## Passage given
=-=-=-=-=

It’s All Fun And Games…

The premise of the game was that we were career gladiators. We had a choice of playing any race we wanted to as long as we could swing the level adjustment. You could be a mercenary character just looking to make quick money, or a slave forced to fight for the pleasure of the people and the powers that be. If you were a monster race the game started with you being cultivated as exotic pieces for the games. I, of course, played a special kind of Gnoll. It was an interesting character, and my special gig was hitting with both claw attacks and then getting a free bite/ grapple attack. We also had an ant-man, an exotic lizard man who was his mortal enemy, some crazy chick (played by a guy) and a normal human, go figure.

C, the mysterious loner, and Allen, the ‘vamp’ chick, had to fight preliminary rounds to qualify for arena fighting to make the big bucks. The slaves were thrown hard and fast into life or death combat and often it was PC vs PC so there was going to be someone making up a new character. I personally thought it was bogus and there were at least two people a night making up new characters, and often it was the same two punk ****, which was kind of cruel.

The aspect that I didn’t like was that Ray, the DM, found a game mechanic that accounted for fame or our sway over the crowd which translated into a combat bonus in the arena. Unfortunately it took the one great tool for role playing and turned it into a roll of the die, and I hate leaving my fate to the dice! One good example, which was the first thing that soured me on the game, was the fight with the giant (it was something huge!). It was crushing the 2 guys in the ring and the other PCs except me jumped in to save them. Well somehow the fight came into the corridors of the interior of the coliseum where the crowd couldn’t see. Naturally, now that the rest of the prize fighters were in danger the guards came in to take care of business. Even then it was a hard fight, and I still hadn’t joined in. Finally the beast was felled and the guys rolled out from the corridors bloodied and battered to the roar of the crowd. I came out after them, pristine, saying to C, “I can’t always be cleaning up your messes. Maybe you should have your mother come fight for you…” and then I threw a piece of the monster at his feet. I had to roll to see if the crowd thought I was cool and I naturally rolled piss poor. C said, “Bite me, bitch!” and kicked the claw back at me. His roll was perfect and he became a crowd favorite with absolutely no personality, or doing anything certifiably cool. That pissed me off.

=-=-=-=-=

## Material
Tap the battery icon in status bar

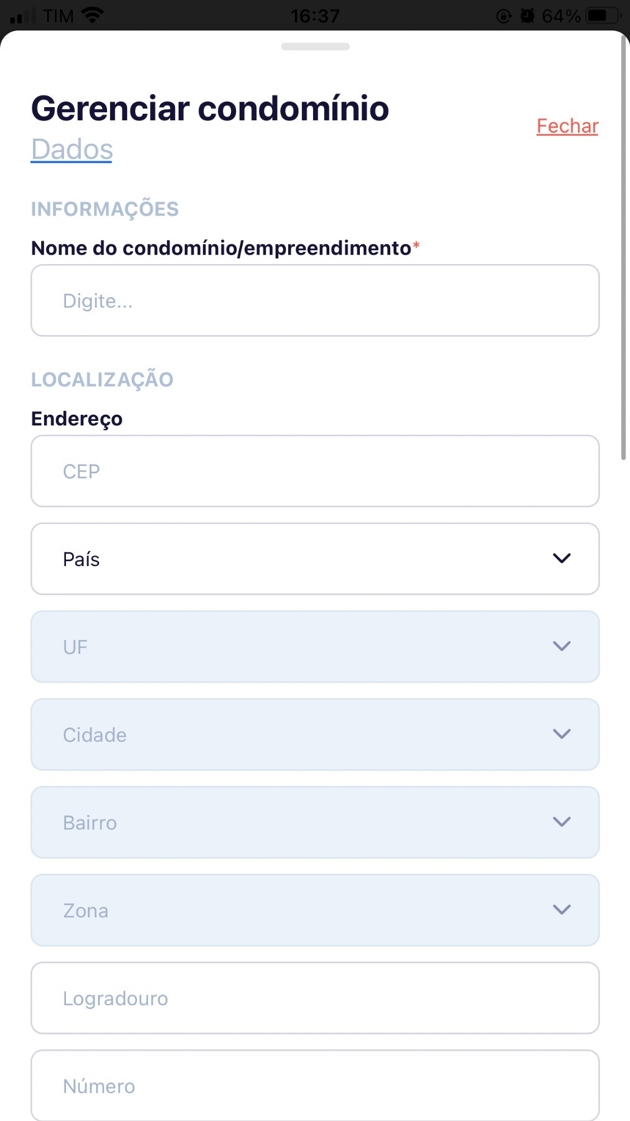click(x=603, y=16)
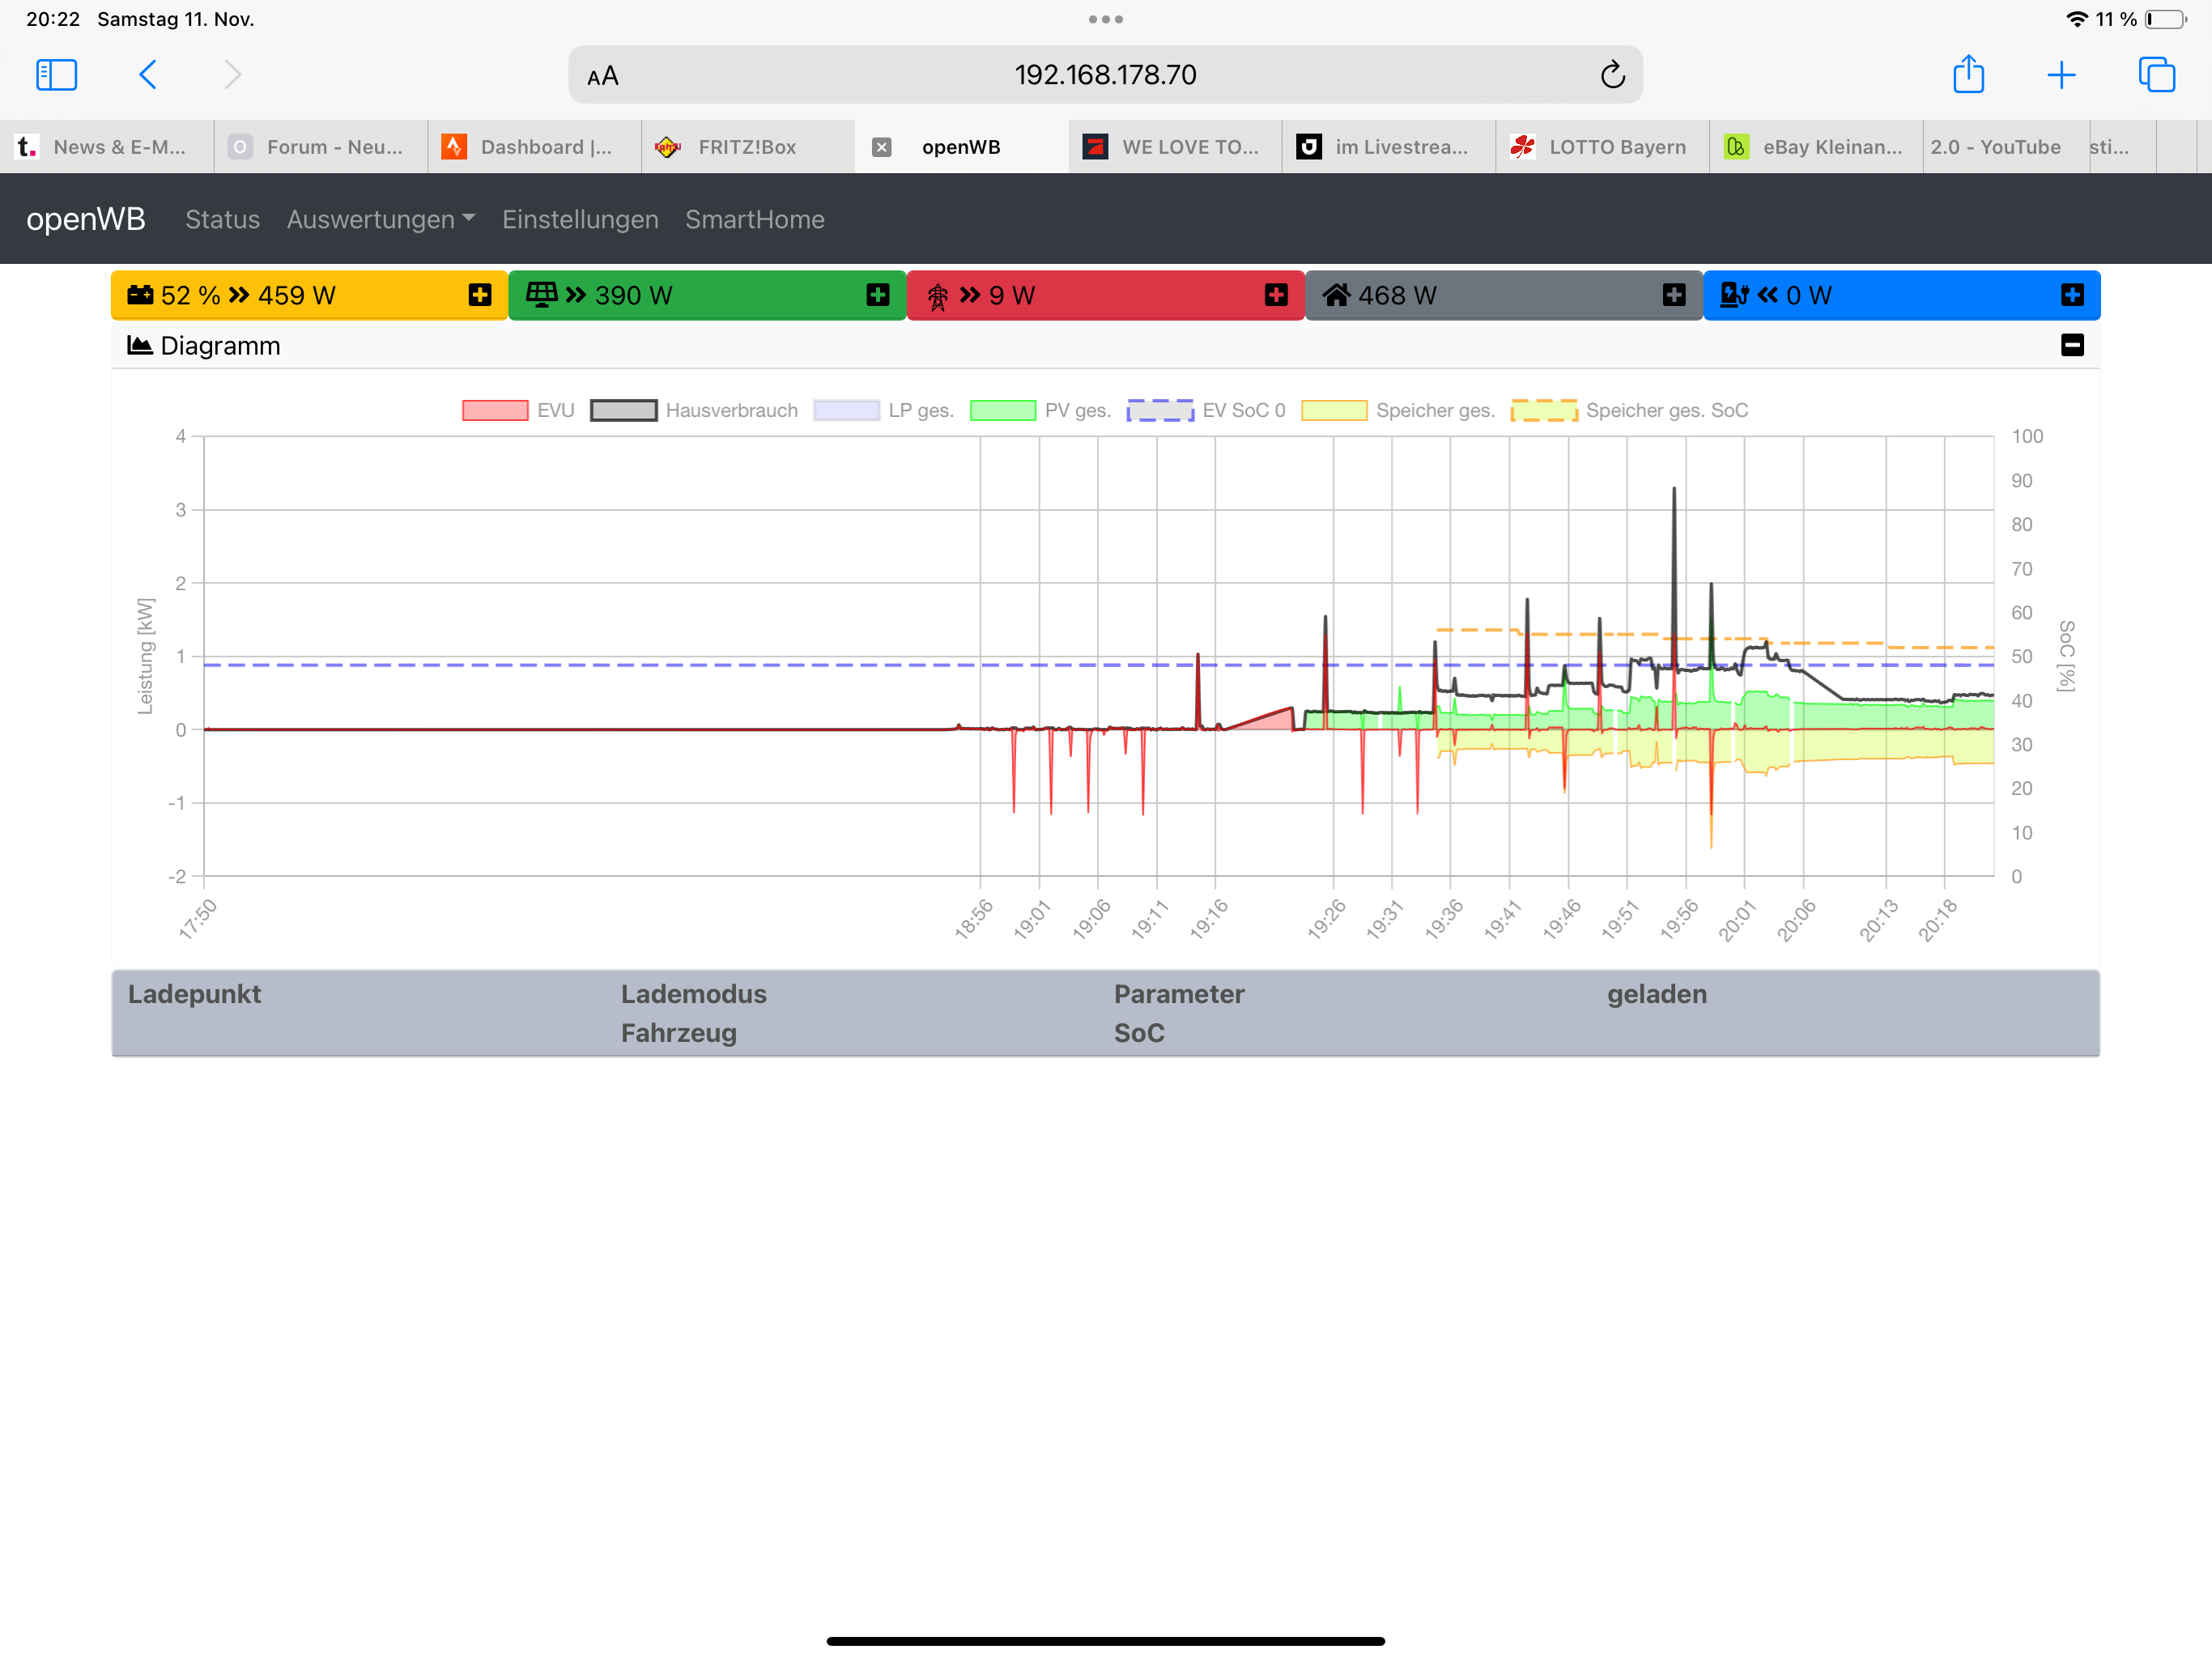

=-=-=-=-=

## Job
Please answer from the gladiator game account above: what did the DM's mechanic for fame, or sway over the crowd, translate into?

## Result for this exercise
A combat bonus in the arena.